During IGC-4, this issue proved controversial once more, as opinions differed on whether the COP or relevant global, regional, subregional, or sectoral bodies should have the power to establish ABMTs, including MPAs. One delegation, supported by many, argued that “there should not be a hierarchical structure where the COP would be a ‘parent’ of existing bodies, including regional ones, but rather the COP should be a ‘sibling’” (IGC-4 Summary, at p. 6). This parent vs sibling dichotomy quicky gained popularity and was subsequently repeated several times throughout IGC-4. It does not, however, add anything to the complex discussions on the institutional arrangements. In fact, parent vs sibling is just global vs regional in disguise. This bifurcated approach was abandoned for good reason and going back to void terms like these would in effect be a step back. One delegation, seemingly cognizant of this, plead to “[shift] away from ‘binary’ positions and seeking a hybrid combination of global and regional mechanisms with the aim of the conservation and sustainable use of marine biological diversity” (IGC-4 Summary, at p. 6). It appears that this view ultimately prevailed, as the new draft no longer reflects a traditional ‘regional’ approach (i.e., the option emphasizing the primary authority of sectoral and regional bodies was removed), and instead contains two variants of article 19, both of which mandate the COP to take decisions on matters related to the establishment of ABMTs, including MPAs, as well as on measures complementary to those adopted under regional and sectoral instruments (pre-IGC-5 draft, at p. 20).
3 Recognition
The BBNJ COP is thus likely to be granted the competence to influence regional and sectoral MPA governance, in two ways. The first way is through the establishment of ABMTs, including MPAs, by taking decisions on MPA proposals submitted by Parties to the ILBI. Whereas previous versions of the draft limited this competence of the COP to regions where there were no regional bodies with competence to adopt MPAs, this distinction has now been removed from the text, following proposals made to this end at IGC-4. Under both versions of article 19 included in the further revised draft, the COP’s mandate in relation to the establishment of ABMTs, including MPAs, no such restriction is present. The second way is by taking decisions on measures complementary to those adopted under regional and sectoral bodies. This tool, which is included in both versions of article 19, thus allows the COP to improve existing MPAs. Its institutional machinery, which will include a Scientific and Technical Body, may allow it to scrutinize existing MPAs and identify gaps in their legal architecture or other deficiencies that induce ineffectiveness, which could then be addressed through the adoption of complementary measures. It remains unclear, however, whether such measures would be adopted through the process for adopting AMBTs, including MPAs, as set out in Part III of the text, or through another route (e.g., through COP decisions based on assessments by the Scientific and Technical Body).
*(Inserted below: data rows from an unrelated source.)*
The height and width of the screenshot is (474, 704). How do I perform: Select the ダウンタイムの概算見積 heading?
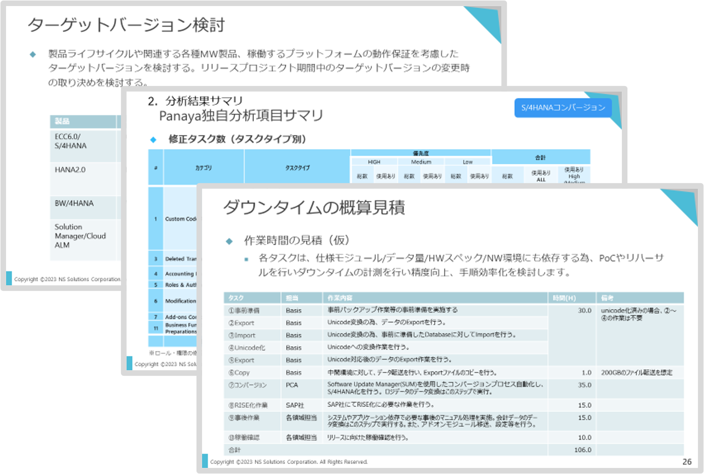[x=314, y=208]
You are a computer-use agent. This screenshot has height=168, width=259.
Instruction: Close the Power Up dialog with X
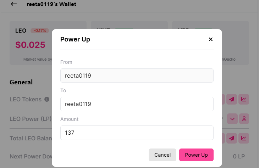point(211,39)
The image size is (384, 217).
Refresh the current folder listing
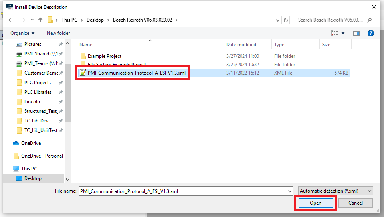point(286,20)
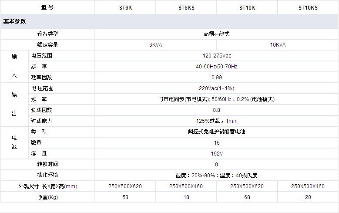The height and width of the screenshot is (213, 339).
Task: Select the 高频在线式 device type value
Action: point(216,34)
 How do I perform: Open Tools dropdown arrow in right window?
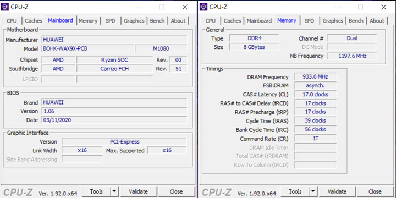[313, 191]
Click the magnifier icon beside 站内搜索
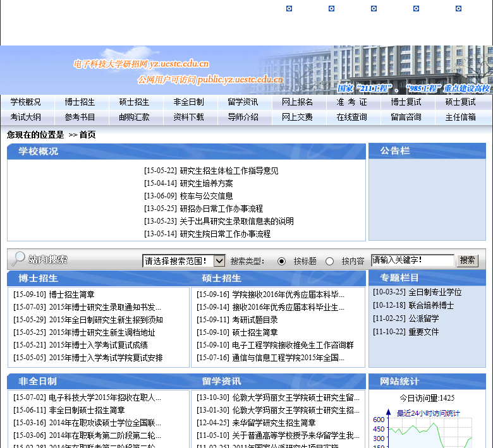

Such a system, in which two channels of implementation exist, raises a fundamental issue that the ILBI will need to address. This issue relates to an existing concern, which is inherent to the establishment of high seas MPAs on a regional level, i.e., that these MPAs and their corresponding conservation measures are only binding inter partes, pursuant to the principle of pacta tertiis nec nocent nec prosunt. Thus, whereas members to the regional body in question are bound to these MPAs, third States are not bound to these restrictions, and can continue to freely exercise their high seas freedoms. Given that the ILBI will not fundamentally alter the existing legal regime governing ABNJ, this problem will endure. This issue of inequalityis likely to be further amplified by the introduction of the ILBI, in two ways. Firstly, if the BBNJ COP will indeed be mandated to adopt complementary conservation measures, this could create an undesirable situation wherein all members to the ILBI are bound to the complementary conservation measures, whereas the measures adopted through the regional body would still only bind the members thereto. This could lead to a situation where, within a single MPA, different measures have different ranges of application, depending on the channel through which they were adopted. Secondly, a similar issue would occur if the BBNJ COP will be mandated to take decisions on proposals for the establishment of ABMTs, including MPAs. These MPAs would be binding upon all members to the ILBI, whereas MPAs adopted on a regional or sectoral level will only bind the members to the body through which it was adopted Such a situation is clearly not desirable, as it would lead to increased fragmentation of measures, making it more difficult for ocean users and managers to oversee what measures are in place in which areas of ocean space. This would unnecessarily obstruct legal certainty, which can negatively affect compliance.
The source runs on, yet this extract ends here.